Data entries
--------------------------------

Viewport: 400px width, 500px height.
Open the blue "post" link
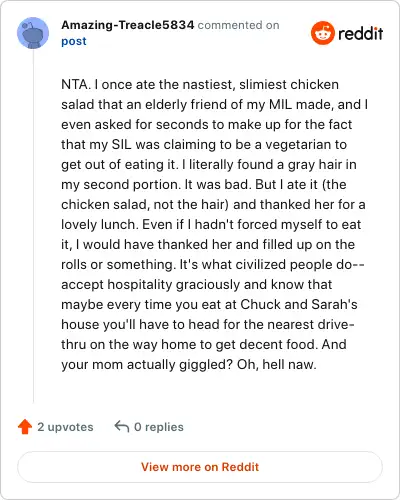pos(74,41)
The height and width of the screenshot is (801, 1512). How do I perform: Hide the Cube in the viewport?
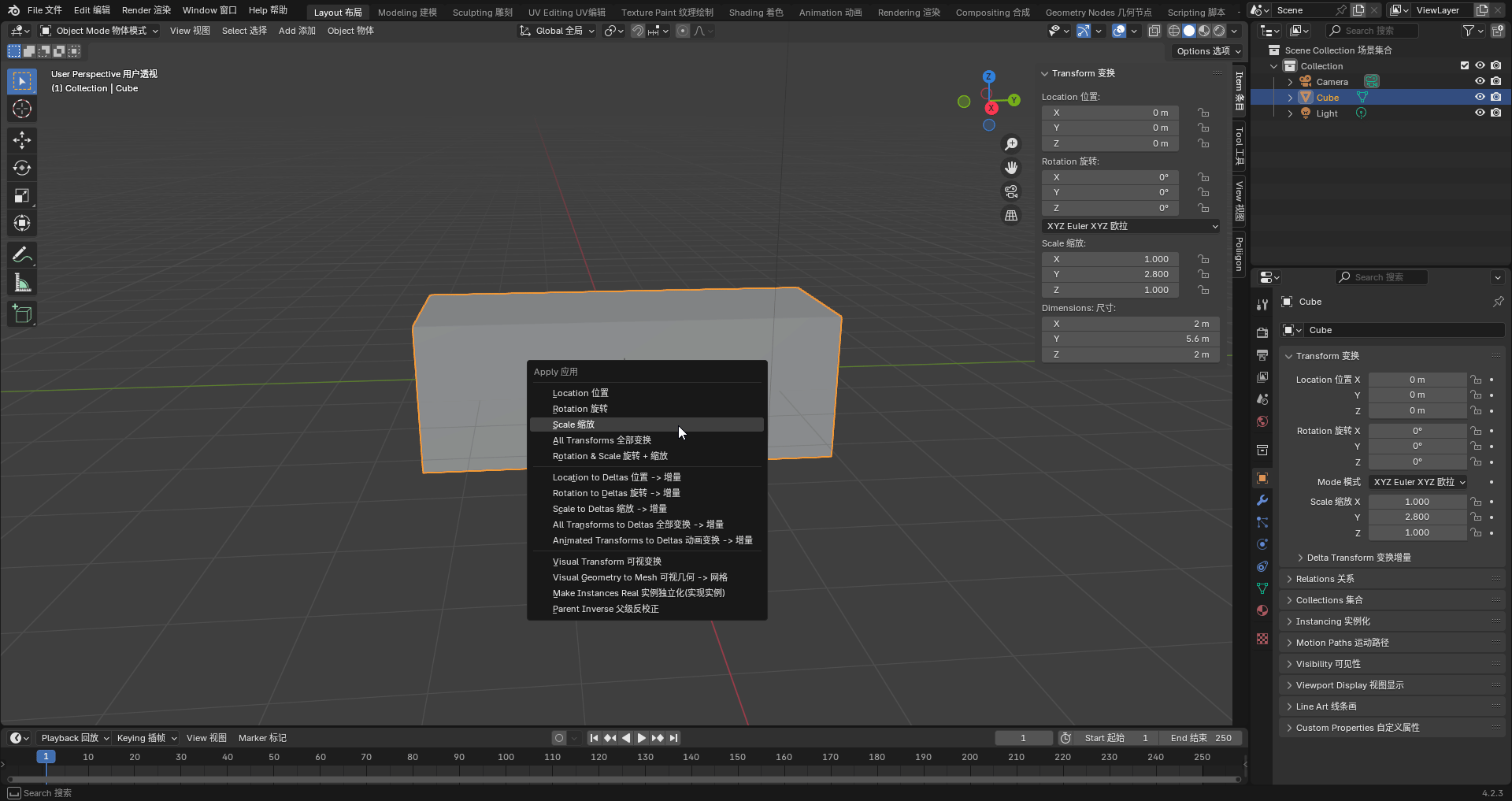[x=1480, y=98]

--------------------------------

▶ **What you should do**
Each line from the line containing "Open the blue" through the final line of the data above must be retyped exactly; nothing else, and no pictures, may appear.

▶ **Solution to this exercise**
Open the blue "post" link
pos(74,41)
The height and width of the screenshot is (801, 1512). How do I perform: Hide the Cube in the viewport?
[x=1480, y=98]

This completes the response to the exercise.